あの日の夕暮れ時、俺はいつものように会社からの帰り道を歩いていたんだ。疲れた体を引きずって、コンビニで買った缶チューハイをプシュッと開けて、一口。あぁ、キンキンに冷えてやがる。最高。
…と、その時だった。

突然、世界がグルグルと回り出した。目眩と吐き気、頭がガンガンする。目の前が真っ白になって、意識が飛んだ…と思った次の瞬間、俺はまた同じ道を歩いていた。
「あれ?…今の、何だったんだ?」

一瞬、立ち止まったけど、特に変わった様子もない。まぁ、いいか、と歩き出したんだけど、何かがおかしい。いつも見ているはずの看板の文字が、全く読めない。まるで外国語みたいだ。
「え?…どういうこと?」

不安になって、近くにいた人に話しかけてみた。「すみません、ここは何丁目ですか?」って。そしたら、その人は怪訝そうな顔をして、何か訳の分からない言葉をまくし立ててきたんだ。
「え?…日本語じゃない…?」

ますます混乱して、とりあえず家に帰ることにした。
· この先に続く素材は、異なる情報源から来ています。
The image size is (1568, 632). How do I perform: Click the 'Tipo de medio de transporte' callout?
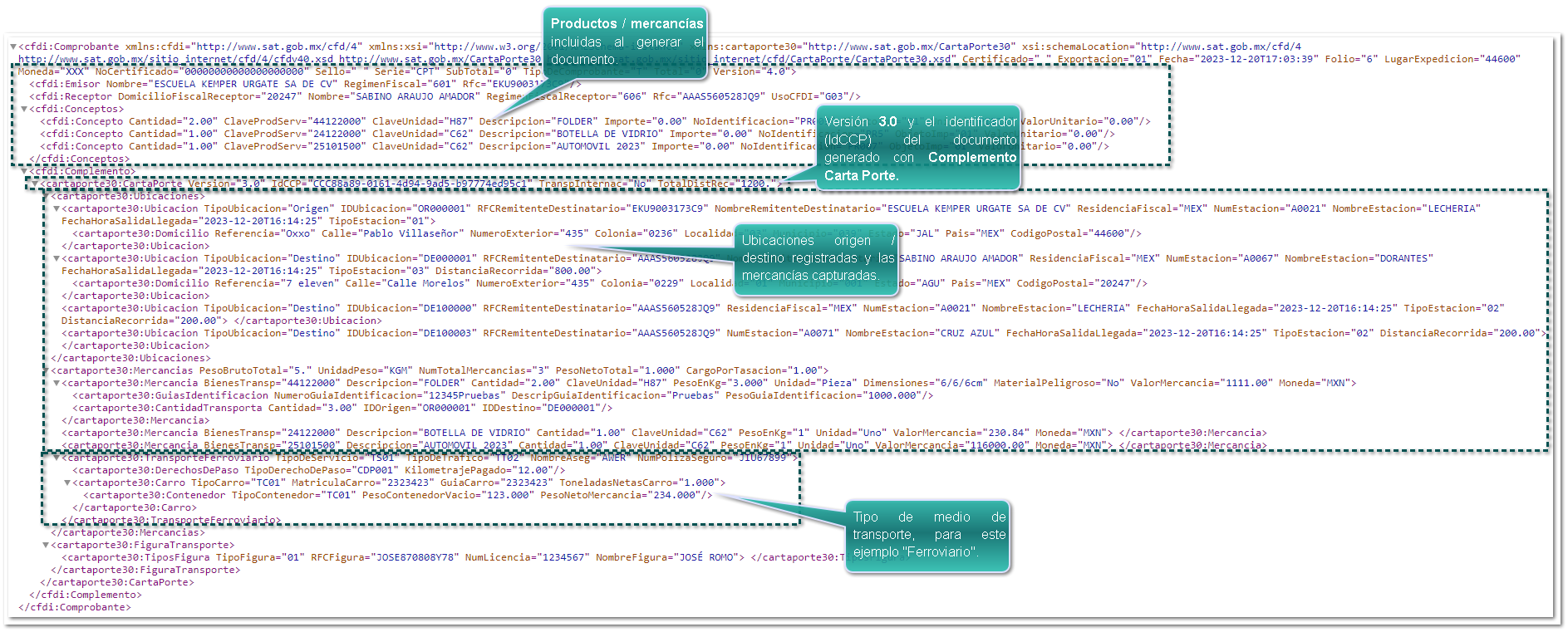[928, 535]
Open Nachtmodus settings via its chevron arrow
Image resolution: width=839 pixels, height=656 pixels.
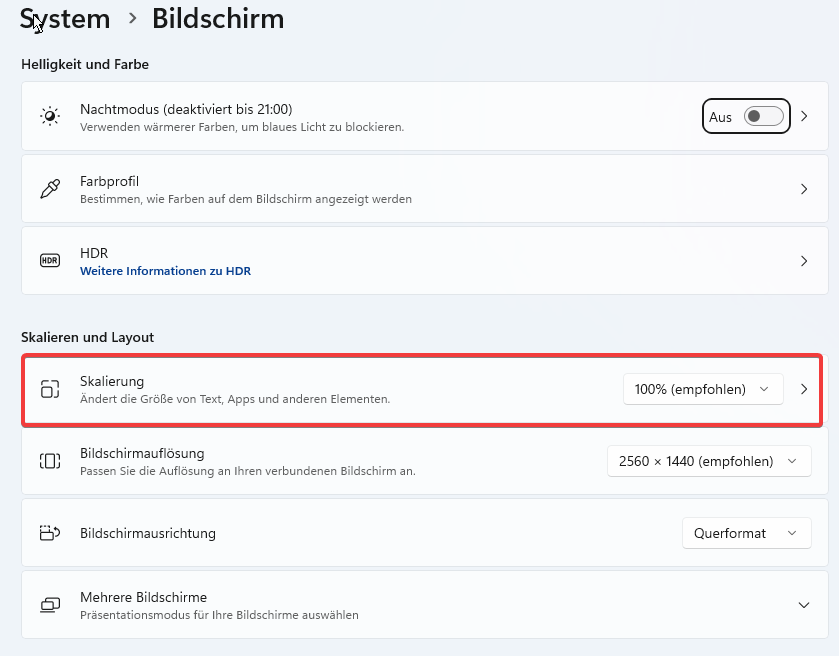click(x=804, y=116)
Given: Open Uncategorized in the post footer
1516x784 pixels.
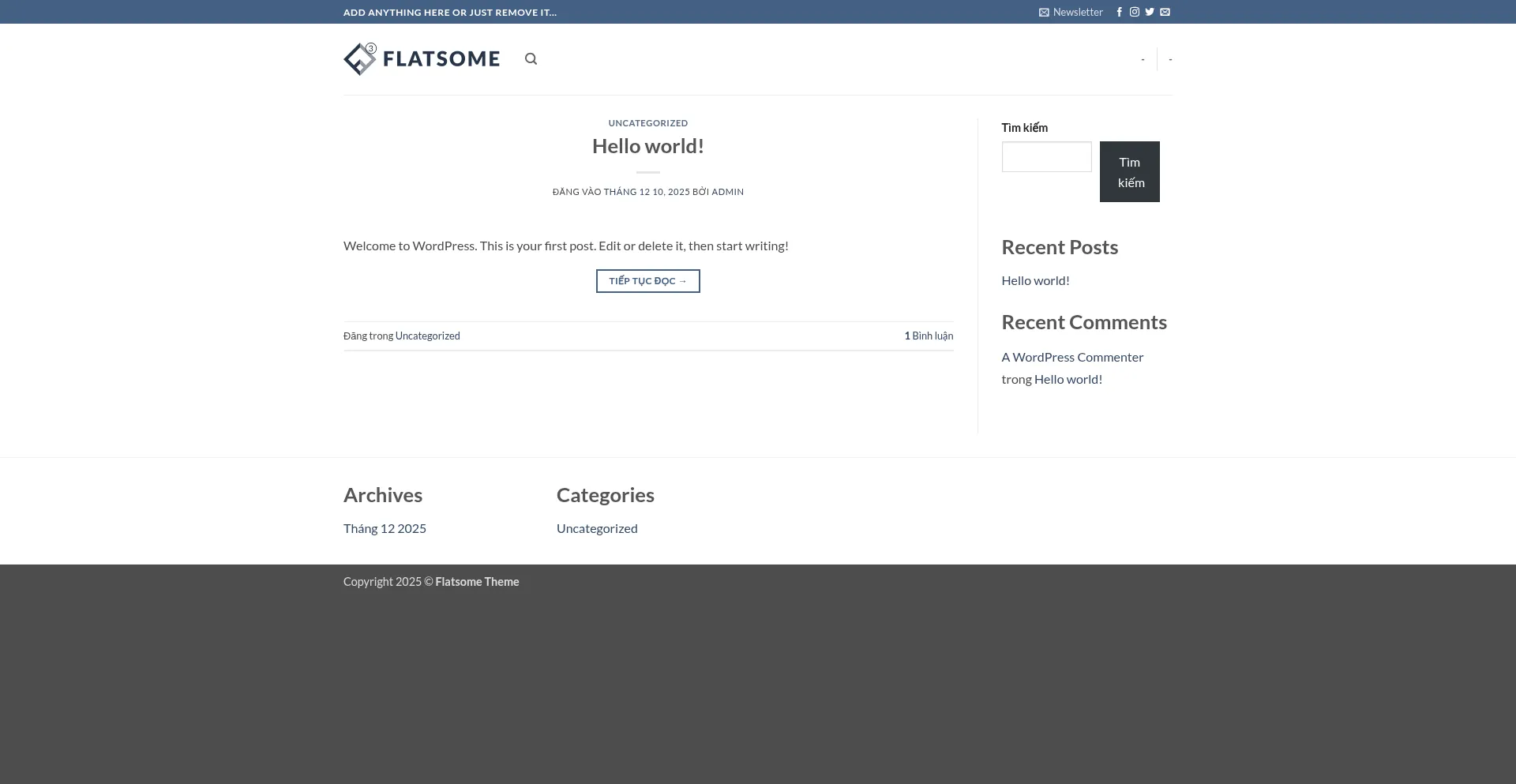Looking at the screenshot, I should coord(427,336).
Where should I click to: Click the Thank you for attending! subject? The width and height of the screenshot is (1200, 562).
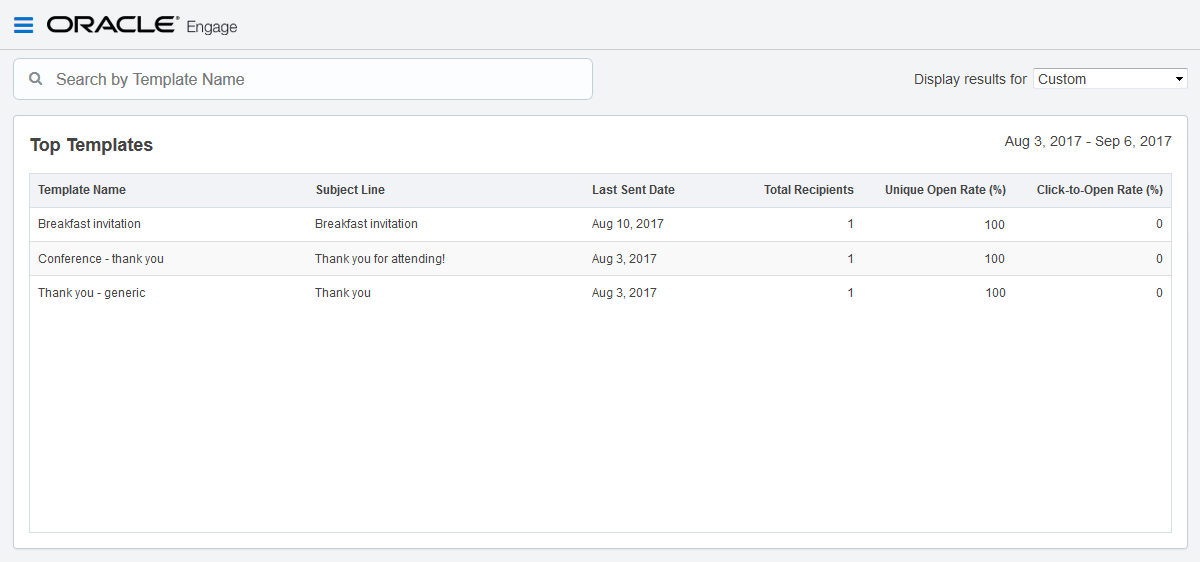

でも、家の前で愕然とした。見慣れたはずのマンションなのに、何かが違う。ドアの色も、周りの植木も、全然違う。恐る恐る部屋に入ってみたら、家具の配置も違うし、俺の私物はどこにもない。まるで、俺がここに住んでいた痕跡なんて、全くないみたいだった。
「嘘だろ…?一体、何が起こってるんだ…?」

混乱しているところに、ガチャッと鍵が開く音がした。家主らしき人が帰ってきて、俺を見て大声で叫び始めた。当然、言葉は通じない。俺は必死に「ここに住んでるんです!…いや、住んでました!」と日本語で訴えたけど、家主はますます興奮して、警察を呼んでしまった。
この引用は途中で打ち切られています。